### [Stated problem]
Please rename "Viewport" to "Window size" throughout the data below and leave every other part as it is.

(Word and element location records)

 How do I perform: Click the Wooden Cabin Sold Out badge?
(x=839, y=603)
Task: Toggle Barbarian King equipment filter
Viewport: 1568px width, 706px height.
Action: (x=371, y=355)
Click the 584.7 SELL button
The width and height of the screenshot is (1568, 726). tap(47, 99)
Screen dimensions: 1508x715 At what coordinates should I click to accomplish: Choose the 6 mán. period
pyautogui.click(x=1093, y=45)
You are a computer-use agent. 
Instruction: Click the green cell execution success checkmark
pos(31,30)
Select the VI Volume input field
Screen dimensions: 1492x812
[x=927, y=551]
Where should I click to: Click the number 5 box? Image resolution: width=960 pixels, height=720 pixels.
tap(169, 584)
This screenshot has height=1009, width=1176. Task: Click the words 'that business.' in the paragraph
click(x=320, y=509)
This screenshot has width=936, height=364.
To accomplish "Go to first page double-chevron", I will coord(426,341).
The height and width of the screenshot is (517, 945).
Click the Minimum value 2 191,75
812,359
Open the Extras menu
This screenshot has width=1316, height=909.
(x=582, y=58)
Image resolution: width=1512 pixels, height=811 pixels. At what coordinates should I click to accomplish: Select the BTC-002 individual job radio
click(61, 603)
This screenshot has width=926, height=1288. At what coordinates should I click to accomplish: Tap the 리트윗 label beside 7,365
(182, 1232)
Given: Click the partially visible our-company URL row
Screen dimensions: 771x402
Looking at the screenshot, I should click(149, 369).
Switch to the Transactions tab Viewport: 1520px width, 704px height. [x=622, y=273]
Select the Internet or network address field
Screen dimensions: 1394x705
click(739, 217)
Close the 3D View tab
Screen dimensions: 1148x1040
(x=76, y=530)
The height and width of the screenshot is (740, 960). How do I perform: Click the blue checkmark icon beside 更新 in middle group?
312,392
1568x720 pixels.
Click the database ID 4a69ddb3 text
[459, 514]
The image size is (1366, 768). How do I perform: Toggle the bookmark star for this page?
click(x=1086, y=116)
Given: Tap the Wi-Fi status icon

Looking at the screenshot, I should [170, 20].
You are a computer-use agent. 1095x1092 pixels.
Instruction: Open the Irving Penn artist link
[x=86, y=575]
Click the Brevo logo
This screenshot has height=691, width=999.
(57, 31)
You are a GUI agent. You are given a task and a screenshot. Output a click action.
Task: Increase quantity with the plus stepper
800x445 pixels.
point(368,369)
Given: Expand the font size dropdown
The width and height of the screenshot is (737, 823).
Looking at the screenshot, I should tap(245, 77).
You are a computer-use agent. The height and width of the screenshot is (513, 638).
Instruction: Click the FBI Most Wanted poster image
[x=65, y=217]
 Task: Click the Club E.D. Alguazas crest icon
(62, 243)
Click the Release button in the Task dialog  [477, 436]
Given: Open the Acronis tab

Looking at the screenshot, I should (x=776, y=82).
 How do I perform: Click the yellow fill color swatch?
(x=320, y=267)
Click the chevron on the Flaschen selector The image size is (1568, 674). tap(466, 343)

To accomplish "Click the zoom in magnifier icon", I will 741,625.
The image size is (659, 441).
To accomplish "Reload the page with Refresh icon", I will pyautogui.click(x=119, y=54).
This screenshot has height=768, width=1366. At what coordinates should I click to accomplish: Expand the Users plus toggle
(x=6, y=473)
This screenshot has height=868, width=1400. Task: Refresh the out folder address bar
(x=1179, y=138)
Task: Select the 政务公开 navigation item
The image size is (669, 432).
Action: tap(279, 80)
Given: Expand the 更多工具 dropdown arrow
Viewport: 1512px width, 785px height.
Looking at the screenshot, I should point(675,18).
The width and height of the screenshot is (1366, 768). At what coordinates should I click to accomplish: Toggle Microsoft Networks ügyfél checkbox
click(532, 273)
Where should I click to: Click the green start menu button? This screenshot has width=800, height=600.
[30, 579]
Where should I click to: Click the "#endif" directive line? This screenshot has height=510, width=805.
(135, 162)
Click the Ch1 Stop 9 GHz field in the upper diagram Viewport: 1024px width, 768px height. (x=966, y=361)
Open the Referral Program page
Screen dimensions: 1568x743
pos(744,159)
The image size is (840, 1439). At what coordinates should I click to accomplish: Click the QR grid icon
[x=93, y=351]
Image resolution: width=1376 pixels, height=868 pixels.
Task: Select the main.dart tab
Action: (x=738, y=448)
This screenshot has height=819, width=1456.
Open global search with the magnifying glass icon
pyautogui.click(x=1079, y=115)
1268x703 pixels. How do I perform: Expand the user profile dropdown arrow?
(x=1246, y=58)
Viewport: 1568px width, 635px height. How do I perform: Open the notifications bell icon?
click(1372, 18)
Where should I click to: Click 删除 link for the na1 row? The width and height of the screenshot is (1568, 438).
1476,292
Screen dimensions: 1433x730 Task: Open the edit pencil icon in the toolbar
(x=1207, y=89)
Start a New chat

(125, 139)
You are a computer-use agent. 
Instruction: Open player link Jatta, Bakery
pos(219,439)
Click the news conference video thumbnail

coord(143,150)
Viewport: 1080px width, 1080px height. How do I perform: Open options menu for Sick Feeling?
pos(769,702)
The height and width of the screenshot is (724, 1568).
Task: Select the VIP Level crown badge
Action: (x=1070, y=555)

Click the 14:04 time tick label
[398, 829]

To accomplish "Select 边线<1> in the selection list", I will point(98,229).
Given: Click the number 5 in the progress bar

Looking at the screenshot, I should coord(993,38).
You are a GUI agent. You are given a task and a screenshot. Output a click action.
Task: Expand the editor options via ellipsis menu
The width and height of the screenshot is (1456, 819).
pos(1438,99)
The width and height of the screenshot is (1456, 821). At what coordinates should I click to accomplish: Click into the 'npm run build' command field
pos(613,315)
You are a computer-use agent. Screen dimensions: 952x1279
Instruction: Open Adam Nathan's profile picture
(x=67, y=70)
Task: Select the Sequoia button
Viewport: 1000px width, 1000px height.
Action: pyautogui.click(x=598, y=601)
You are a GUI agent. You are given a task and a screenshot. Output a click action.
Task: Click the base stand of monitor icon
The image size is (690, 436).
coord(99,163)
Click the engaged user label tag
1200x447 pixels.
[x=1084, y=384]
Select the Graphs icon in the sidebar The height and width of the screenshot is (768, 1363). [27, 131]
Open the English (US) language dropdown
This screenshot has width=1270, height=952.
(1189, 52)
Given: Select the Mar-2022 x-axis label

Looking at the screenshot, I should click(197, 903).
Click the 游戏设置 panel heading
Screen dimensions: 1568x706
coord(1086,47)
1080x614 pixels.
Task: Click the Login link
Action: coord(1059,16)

### [The response]
 How do I perform: Click the Wooden Cabin Sold Out badge?
(x=839, y=603)
Task: Toggle Barbarian King equipment filter
Window size: 1568px width, 706px height.
Action: (x=371, y=355)
Click the 584.7 SELL button
The width and height of the screenshot is (1568, 726). tap(47, 99)
Screen dimensions: 1508x715 At what coordinates should I click to accomplish: Choose the 6 mán. period
pyautogui.click(x=1093, y=45)
You are a computer-use agent. 
Instruction: Click the green cell execution success checkmark
pos(31,30)
Select the VI Volume input field
Screen dimensions: 1492x812
[x=927, y=551]
Where should I click to: Click the number 5 box? Image resolution: width=960 pixels, height=720 pixels.
tap(169, 584)
This screenshot has height=1009, width=1176. Task: Click the words 'that business.' in the paragraph
click(x=320, y=509)
This screenshot has width=936, height=364.
To accomplish "Go to first page double-chevron", I will coord(426,341).
The height and width of the screenshot is (517, 945).
Click the Minimum value 2 191,75
812,359
Open the Extras menu
This screenshot has width=1316, height=909.
(x=582, y=58)
Image resolution: width=1512 pixels, height=811 pixels. At what coordinates should I click to accomplish: Select the BTC-002 individual job radio
click(61, 603)
This screenshot has width=926, height=1288. At what coordinates should I click to accomplish: Tap the 리트윗 label beside 7,365
(182, 1232)
Given: Click the partially visible our-company URL row
Screen dimensions: 771x402
Looking at the screenshot, I should click(149, 369).
Switch to the Transactions tab Window size: 1520px width, 704px height. [x=622, y=273]
Select the Internet or network address field
Screen dimensions: 1394x705
click(739, 217)
Close the 3D View tab
Screen dimensions: 1148x1040
(x=76, y=530)
The height and width of the screenshot is (740, 960). How do I perform: Click the blue checkmark icon beside 更新 in middle group?
312,392
1568x720 pixels.
Click the database ID 4a69ddb3 text
[459, 514]
The image size is (1366, 768). How do I perform: Toggle the bookmark star for this page?
click(x=1086, y=116)
Given: Tap the Wi-Fi status icon

Looking at the screenshot, I should [170, 20].
You are a computer-use agent. 1095x1092 pixels.
Instruction: Open the Irving Penn artist link
[x=86, y=575]
Click the Brevo logo
This screenshot has height=691, width=999.
(57, 31)
You are a GUI agent. You are given a task and a screenshot. Output a click action.
Task: Increase quantity with the plus stepper
800x445 pixels.
point(368,369)
Given: Expand the font size dropdown
The width and height of the screenshot is (737, 823).
Looking at the screenshot, I should tap(245, 77).
You are a computer-use agent. The height and width of the screenshot is (513, 638).
Instruction: Click the FBI Most Wanted poster image
[x=65, y=217]
 Task: Click the Club E.D. Alguazas crest icon
(62, 243)
Click the Release button in the Task dialog  [477, 436]
Given: Open the Acronis tab

Looking at the screenshot, I should (x=776, y=82).
 How do I perform: Click the yellow fill color swatch?
(x=320, y=267)
Click the chevron on the Flaschen selector The image size is (1568, 674). tap(466, 343)

To accomplish "Click the zoom in magnifier icon", I will 741,625.
The image size is (659, 441).
To accomplish "Reload the page with Refresh icon", I will pyautogui.click(x=119, y=54).
This screenshot has height=768, width=1366. At what coordinates should I click to accomplish: Expand the Users plus toggle
(x=6, y=473)
This screenshot has height=868, width=1400. Task: Refresh the out folder address bar
(x=1179, y=138)
Task: Select the 政务公开 navigation item
The image size is (669, 432).
Action: tap(279, 80)
Given: Expand the 更多工具 dropdown arrow
Window size: 1512px width, 785px height.
Looking at the screenshot, I should point(675,18).
The width and height of the screenshot is (1366, 768). At what coordinates should I click to accomplish: Toggle Microsoft Networks ügyfél checkbox
click(532, 273)
Where should I click to: Click the green start menu button? This screenshot has width=800, height=600.
[30, 579]
Where should I click to: Click the "#endif" directive line? This screenshot has height=510, width=805.
(135, 162)
Click the Ch1 Stop 9 GHz field in the upper diagram Window size: 1024px width, 768px height. (x=966, y=361)
Open the Referral Program page
Screen dimensions: 1568x743
pos(744,159)
The image size is (840, 1439). At what coordinates should I click to accomplish: Click the QR grid icon
[x=93, y=351]
Image resolution: width=1376 pixels, height=868 pixels.
Task: Select the main.dart tab
Action: (x=738, y=448)
This screenshot has height=819, width=1456.
Open global search with the magnifying glass icon
pyautogui.click(x=1079, y=115)
1268x703 pixels. How do I perform: Expand the user profile dropdown arrow?
(x=1246, y=58)
Window size: 1568px width, 635px height. How do I perform: Open the notifications bell icon?
click(1372, 18)
Where should I click to: Click 删除 link for the na1 row? The width and height of the screenshot is (1568, 438).
1476,292
Screen dimensions: 1433x730 Task: Open the edit pencil icon in the toolbar
(x=1207, y=89)
Start a New chat

(125, 139)
You are a computer-use agent. 
Instruction: Open player link Jatta, Bakery
pos(219,439)
Click the news conference video thumbnail

coord(143,150)
Window size: 1080px width, 1080px height. How do I perform: Open options menu for Sick Feeling?
pos(769,702)
The height and width of the screenshot is (724, 1568).
Task: Select the VIP Level crown badge
Action: (x=1070, y=555)

Click the 14:04 time tick label
[398, 829]

To accomplish "Select 边线<1> in the selection list", I will point(98,229).
Given: Click the number 5 in the progress bar

Looking at the screenshot, I should coord(993,38).
You are a GUI agent. You are given a task and a screenshot. Output a click action.
Task: Expand the editor options via ellipsis menu
The width and height of the screenshot is (1456, 819).
pos(1438,99)
The width and height of the screenshot is (1456, 821). At what coordinates should I click to accomplish: Click into the 'npm run build' command field
pos(613,315)
You are a computer-use agent. Screen dimensions: 952x1279
Instruction: Open Adam Nathan's profile picture
(x=67, y=70)
Task: Select the Sequoia button
Window size: 1000px width, 1000px height.
Action: pyautogui.click(x=598, y=601)
You are a GUI agent. You are given a task and a screenshot. Output a click action.
Task: Click the base stand of monitor icon
The image size is (690, 436).
coord(99,163)
Click the engaged user label tag
1200x447 pixels.
[x=1084, y=384]
Select the Graphs icon in the sidebar The height and width of the screenshot is (768, 1363). [27, 131]
Open the English (US) language dropdown
This screenshot has width=1270, height=952.
(1189, 52)
Given: Select the Mar-2022 x-axis label

Looking at the screenshot, I should click(197, 903).
Click the 游戏设置 panel heading
Screen dimensions: 1568x706
coord(1086,47)
1080x614 pixels.
Task: Click the Login link
Action: coord(1059,16)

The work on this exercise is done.